What Moving to London Taught Me About Makeup and Diversity

When anyone goes on vacation to faraway cities like Paris, Madrid, or Seoul, they might want to go to a restaurant or a play, but for me? All I want is to go to the nearest makeup counter. Because I, Courtney Gilfillian, am a certified beauty junkie. So when I moved to London for grad school in 2015, I was super excited to go to the British pharmacies and buy all the exotic makeup. As a student, I didn’t have the same budget as I did when I was employed full-time, but the UK drugstores seemed like they’d offer the perfect solution. That is, until I discovered how difficult it was to find makeup shades that suited me as a woman of color.
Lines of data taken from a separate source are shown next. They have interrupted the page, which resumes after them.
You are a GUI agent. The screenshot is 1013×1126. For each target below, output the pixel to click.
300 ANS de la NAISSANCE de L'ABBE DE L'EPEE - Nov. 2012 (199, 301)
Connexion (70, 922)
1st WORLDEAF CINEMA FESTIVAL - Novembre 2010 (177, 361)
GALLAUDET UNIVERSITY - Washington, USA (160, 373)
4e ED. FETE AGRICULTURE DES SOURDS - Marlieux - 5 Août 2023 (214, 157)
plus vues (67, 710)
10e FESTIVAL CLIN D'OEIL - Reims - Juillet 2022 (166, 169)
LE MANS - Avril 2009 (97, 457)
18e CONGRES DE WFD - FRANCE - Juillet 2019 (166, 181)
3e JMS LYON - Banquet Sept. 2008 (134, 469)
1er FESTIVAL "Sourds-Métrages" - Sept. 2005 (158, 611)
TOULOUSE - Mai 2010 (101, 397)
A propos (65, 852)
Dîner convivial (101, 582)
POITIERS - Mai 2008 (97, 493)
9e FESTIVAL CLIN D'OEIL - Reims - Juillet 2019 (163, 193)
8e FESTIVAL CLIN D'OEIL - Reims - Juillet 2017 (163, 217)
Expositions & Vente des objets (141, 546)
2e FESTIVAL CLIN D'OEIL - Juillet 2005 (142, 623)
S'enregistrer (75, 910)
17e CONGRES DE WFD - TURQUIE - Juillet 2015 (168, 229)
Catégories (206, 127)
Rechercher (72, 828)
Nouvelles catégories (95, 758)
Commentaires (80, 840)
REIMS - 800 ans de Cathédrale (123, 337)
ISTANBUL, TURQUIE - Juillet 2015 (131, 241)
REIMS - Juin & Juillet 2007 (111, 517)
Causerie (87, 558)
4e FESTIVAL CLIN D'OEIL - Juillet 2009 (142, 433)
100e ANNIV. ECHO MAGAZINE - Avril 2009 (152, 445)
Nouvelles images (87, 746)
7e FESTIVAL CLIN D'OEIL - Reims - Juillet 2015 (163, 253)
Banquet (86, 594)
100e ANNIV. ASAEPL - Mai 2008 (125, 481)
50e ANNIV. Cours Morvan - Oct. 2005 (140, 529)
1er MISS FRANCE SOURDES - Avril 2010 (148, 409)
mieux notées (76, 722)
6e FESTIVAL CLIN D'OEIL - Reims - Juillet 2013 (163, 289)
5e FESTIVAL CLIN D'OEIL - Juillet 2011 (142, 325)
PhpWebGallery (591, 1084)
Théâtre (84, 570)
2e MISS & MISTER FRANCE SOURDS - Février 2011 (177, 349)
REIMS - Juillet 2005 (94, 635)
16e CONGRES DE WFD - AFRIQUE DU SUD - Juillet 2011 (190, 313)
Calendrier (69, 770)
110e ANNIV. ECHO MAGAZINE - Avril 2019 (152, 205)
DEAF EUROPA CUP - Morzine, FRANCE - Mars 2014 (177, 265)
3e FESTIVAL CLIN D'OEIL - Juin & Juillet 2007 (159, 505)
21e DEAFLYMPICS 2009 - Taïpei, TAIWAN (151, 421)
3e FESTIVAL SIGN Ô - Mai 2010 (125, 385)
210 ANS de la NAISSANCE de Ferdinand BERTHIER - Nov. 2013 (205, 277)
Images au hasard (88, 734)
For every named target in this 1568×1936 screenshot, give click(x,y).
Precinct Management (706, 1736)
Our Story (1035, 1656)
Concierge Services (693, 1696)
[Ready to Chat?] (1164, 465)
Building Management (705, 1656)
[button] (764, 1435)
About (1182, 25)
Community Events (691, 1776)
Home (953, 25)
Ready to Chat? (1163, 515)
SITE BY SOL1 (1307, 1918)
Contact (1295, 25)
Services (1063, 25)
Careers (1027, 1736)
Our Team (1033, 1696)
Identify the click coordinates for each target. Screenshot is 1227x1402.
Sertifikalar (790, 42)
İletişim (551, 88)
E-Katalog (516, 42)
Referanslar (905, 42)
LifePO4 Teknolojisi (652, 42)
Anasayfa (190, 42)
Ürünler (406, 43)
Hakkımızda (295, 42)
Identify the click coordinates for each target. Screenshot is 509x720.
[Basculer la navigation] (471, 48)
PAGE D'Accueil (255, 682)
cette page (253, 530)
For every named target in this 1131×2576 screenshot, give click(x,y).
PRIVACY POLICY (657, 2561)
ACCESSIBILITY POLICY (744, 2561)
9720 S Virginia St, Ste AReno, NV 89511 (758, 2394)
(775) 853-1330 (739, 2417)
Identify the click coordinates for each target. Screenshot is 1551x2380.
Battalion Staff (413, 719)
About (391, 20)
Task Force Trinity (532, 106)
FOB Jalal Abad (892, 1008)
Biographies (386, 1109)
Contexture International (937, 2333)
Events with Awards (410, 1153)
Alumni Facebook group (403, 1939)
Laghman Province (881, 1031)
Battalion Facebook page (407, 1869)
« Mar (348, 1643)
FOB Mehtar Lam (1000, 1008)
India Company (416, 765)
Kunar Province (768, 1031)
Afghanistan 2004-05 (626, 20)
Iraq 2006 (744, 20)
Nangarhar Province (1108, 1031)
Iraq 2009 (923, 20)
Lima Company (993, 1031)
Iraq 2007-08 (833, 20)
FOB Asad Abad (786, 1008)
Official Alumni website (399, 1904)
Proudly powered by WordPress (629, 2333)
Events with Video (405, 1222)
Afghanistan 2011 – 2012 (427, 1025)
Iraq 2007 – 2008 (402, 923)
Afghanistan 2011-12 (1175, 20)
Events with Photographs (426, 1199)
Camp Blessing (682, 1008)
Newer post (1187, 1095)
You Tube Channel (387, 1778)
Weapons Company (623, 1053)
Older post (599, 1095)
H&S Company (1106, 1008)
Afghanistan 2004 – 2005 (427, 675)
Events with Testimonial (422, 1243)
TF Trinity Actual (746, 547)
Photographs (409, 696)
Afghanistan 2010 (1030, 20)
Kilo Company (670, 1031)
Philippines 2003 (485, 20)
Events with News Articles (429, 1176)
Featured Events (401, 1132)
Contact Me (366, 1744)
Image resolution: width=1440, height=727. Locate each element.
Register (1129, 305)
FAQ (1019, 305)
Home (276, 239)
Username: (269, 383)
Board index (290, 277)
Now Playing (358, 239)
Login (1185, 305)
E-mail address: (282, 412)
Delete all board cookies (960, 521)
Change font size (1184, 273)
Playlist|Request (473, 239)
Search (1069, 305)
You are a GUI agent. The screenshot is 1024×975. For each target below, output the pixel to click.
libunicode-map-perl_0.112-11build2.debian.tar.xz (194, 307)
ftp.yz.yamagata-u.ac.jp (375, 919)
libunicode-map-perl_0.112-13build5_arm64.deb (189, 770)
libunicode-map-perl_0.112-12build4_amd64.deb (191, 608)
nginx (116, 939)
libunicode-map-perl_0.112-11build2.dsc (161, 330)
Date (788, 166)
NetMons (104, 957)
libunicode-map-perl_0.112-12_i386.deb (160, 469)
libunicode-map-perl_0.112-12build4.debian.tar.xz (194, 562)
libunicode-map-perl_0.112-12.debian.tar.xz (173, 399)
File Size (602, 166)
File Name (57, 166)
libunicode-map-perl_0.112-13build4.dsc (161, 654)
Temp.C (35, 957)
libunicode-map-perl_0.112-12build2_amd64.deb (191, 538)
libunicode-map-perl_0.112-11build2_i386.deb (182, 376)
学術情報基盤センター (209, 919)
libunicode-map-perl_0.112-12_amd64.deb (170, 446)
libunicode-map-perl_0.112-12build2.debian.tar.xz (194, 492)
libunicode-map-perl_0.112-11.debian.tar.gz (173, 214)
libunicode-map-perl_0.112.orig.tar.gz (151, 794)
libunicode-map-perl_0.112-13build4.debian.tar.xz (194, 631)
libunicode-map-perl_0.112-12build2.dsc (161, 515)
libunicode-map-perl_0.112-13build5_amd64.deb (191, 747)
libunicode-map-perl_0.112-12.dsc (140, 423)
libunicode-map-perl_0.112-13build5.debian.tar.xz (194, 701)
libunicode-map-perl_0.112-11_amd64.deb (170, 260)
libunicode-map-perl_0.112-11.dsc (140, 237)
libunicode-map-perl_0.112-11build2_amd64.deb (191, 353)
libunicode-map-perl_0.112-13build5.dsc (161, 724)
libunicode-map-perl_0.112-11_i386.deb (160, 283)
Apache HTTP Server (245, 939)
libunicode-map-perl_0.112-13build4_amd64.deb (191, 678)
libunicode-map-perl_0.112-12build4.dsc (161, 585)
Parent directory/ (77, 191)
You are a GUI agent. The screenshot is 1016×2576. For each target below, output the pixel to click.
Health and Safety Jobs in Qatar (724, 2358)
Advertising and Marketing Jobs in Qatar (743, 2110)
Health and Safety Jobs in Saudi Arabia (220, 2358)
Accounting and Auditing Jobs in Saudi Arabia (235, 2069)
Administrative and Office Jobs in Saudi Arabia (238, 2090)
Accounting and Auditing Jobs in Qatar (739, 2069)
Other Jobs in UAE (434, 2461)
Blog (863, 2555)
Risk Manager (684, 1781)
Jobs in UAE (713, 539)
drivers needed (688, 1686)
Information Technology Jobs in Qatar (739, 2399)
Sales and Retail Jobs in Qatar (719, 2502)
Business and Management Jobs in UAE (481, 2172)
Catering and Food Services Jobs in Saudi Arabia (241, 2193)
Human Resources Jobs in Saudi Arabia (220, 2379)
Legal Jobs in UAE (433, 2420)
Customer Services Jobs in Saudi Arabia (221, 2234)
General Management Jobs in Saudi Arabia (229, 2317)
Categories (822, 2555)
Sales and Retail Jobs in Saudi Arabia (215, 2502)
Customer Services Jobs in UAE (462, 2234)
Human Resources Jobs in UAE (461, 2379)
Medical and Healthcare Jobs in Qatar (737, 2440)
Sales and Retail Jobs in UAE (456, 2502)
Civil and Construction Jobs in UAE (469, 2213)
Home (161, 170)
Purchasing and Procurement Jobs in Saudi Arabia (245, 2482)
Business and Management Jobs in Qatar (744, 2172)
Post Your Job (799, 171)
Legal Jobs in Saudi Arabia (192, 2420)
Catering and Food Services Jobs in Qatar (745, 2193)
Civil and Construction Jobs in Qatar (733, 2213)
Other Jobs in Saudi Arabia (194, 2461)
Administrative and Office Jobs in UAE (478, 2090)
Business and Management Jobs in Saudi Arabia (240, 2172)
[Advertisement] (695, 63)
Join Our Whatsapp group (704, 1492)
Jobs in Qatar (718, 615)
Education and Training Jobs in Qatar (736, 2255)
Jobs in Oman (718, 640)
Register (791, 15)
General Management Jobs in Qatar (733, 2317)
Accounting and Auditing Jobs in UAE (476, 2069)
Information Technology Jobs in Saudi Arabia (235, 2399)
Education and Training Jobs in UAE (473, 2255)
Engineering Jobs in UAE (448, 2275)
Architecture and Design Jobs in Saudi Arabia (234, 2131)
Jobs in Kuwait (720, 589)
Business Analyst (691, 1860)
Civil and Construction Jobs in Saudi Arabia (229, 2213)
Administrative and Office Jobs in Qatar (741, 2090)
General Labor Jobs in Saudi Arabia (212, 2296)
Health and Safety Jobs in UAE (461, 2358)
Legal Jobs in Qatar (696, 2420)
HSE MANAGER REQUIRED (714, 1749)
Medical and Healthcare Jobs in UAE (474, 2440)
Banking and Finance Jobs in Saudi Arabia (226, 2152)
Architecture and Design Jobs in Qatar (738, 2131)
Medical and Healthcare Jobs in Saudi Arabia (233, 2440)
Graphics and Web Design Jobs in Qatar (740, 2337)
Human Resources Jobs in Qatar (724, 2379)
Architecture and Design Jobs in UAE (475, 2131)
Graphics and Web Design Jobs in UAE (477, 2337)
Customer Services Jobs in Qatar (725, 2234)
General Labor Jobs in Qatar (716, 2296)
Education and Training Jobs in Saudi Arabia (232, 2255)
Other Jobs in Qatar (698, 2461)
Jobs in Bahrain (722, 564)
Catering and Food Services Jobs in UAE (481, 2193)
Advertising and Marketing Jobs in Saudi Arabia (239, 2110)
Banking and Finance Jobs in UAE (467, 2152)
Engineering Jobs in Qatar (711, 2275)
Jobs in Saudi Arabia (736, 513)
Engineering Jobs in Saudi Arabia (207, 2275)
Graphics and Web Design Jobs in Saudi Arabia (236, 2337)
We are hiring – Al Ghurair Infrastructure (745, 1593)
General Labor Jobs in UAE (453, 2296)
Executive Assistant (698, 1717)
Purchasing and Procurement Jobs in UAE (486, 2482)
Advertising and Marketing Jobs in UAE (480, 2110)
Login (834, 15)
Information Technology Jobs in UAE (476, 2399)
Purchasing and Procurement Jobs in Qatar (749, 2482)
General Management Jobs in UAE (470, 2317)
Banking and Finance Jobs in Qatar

As many epic beauty struggles do, it all started with concealer. I have some discoloration on my face, and during my first week in London, I was on the hunt for a thick concealer that would fit my skin tone. I have medium to deep skin with yellow undertones, and I usually wear foundation shades that are right in the middle, which are fairly easy to find in the United States, even at the drugstore. There are definitely many women of color darker than I am. But to my dismay, my local Superdrug and Boots didn’t have concealers dark enough even for my skin.

I scoured Rimmel, Sleek, Essence, Lottie, and the bigger brands like Maybelline and L’Oréal. For them, “Beige,” the darkest color they had on offer, could be a highlighter for me. What was even more disheartening was when I discovered that some of my favorite, slightly more niche drugstore brands like Nyx were sold at exclusively at Selfridges, an expensive department store. (Oh, and did I mention there’s no Sephora in London?) I was left confused: Why were black women not represented in the makeup aisles of one of the most international cities in the world?